As the wild week of Winter Meetings madness was drawing to a close,
baseball fans (especially in Detroit) were still coming to grips over
the three-team trade that sent the beloved Curtis Granderson to the New
York Yankees. Everyone seemed to have something to say – no surprise,
most of it wasn’t good. I won’t dismiss those thoughts, nor can they
be swept under a dug-out bench. The feelings are genuine no matter
which side of the fence you sit on.
Immediately after their loss to Minnesota, I wrote of my profound disappointment in the 2009 Detroit Tigers. From Skip On Second:
Detroit Tigers were, in many ways, fortunate to be in first place. But,
in spite of the issues that plagued them, I truly thought that they
would find something (anything) within their collective baseball soul
that would propel them to win the division.
This team let me down. Period.
I also predicted:
But, as we all know, there is no crying in baseball, and now is the time to look ahead to 2010. That team will be different. In which ways, I don’t know. They WILL
be different though. They have to be. There will be some aspects that
we will recognize, some that we won’t. The changes may make them better
– or not.
Changes were inevitable if the Detroit Tigers were going to move
forward and become contenders within the next decade. No one said we
were going be ecstatic about those changes.
Four new faces will don the Old English D in April. Three of them, Max Scherzer, Daniel Schlereth, and Phil Coke
have been in the big leagues for only a short time, yet have the kind
of stuff that the Tigers can count on to help them win ball games. Each
pitcher joins the 25-man roster.
- On April 29, 2008, Scherzer made his MLB debut against the Houston Astros when he came on in relief and threw 4⅓ perfect innings while striking out
seven. While doing so he also set the record for the number of
consecutive batters retired (13) for a pitcher making his MLB debut as
- Schlereth was drafted by the Oakland Athletics in the 8th round of the 2007 Major League Baseball Draft, but did not sign. He then was drafted by the Arizona Diamondbacks 26th overall in the 2008 Major League Baseball Draft. He made his major league debut in a relief appearance against the Atlanta Braves on May 29, 2009, throwing a perfect inning.
- (Phil Coke) made his Double-A debut with the Trenton Thunder in 2008, going 9-4 with a 2.54 ERA in 23 games (20 starts). Later that year in Triple-A with the Scranton/Wilkes-Barre Yankees,
he pitched in 13 games (starting one) and went 2-2 with a 4.67 ERA. He
made his major league debut on September 1, 2008, for the Yankees
against the Detroit Tigers with a scoreless inning and strikeouts of Curtis Granderson and Miguel Cabrera.

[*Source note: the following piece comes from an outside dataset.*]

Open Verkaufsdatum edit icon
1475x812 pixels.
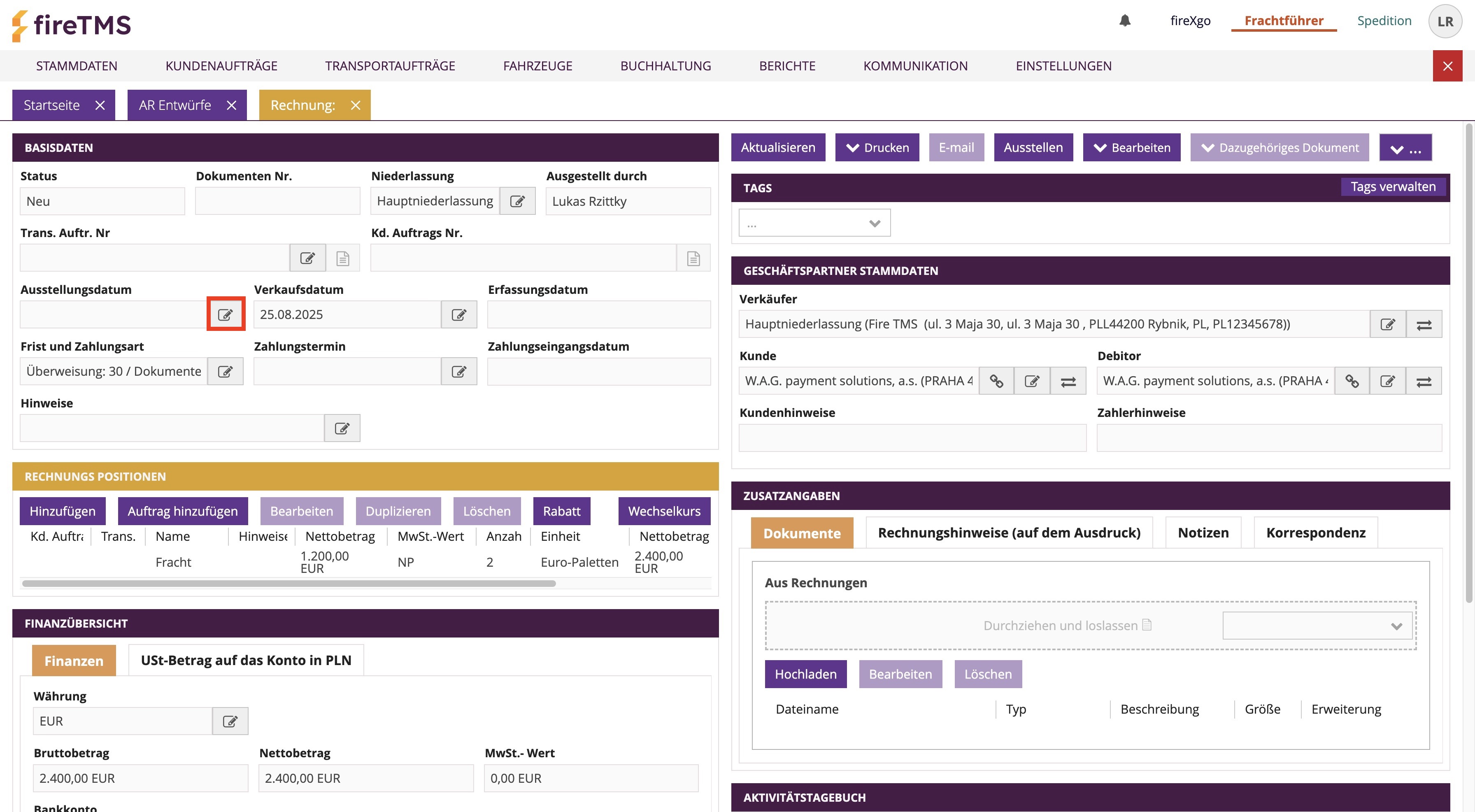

Dave Dombrowski feels that Coke could assume a spot in the rotation,
a chance, by all means. Our people liked him in the minors as a
starter, and he had good numbers. Those will be some discussions that
we have. I’m not making any declaration, because we haven’t made any
decision. I wouldn’t be surprised if he had the opportunity to be one
of our starters.”
On the other hand, outfielder Austin Jackson has never appeared in a
major league game. Don’t let that cloud your opinion of him. His last
season numbers out of Scranton/Wilkes-Barre are comparable to Curtis
Granderson’s last year (2005) in Toledo.
Granderson / Jackson
At-bats 445 / 504
Average .290 / .300
OBP .359 / .354
2B 29 / 23
HR 15 / 4
RBI’s 65 / 65
SB 22 / 24
Statistically, we may have Granderson-The Sequel.
Although Austin Jackson is the leading candidate to start in center
next season, the biggest unknown is his ability to cover the large
expanse of center field at Comerica Park. According to Dombrowski:
“He will have to earn that spot in spring training, but we made the deal with him being the centerfielder.”
Jackson appears ready to tackle the task of auditioning for the role.
“It’s exciting. You’re getting a chance to get your foot in the door and get your career started at the major league level.”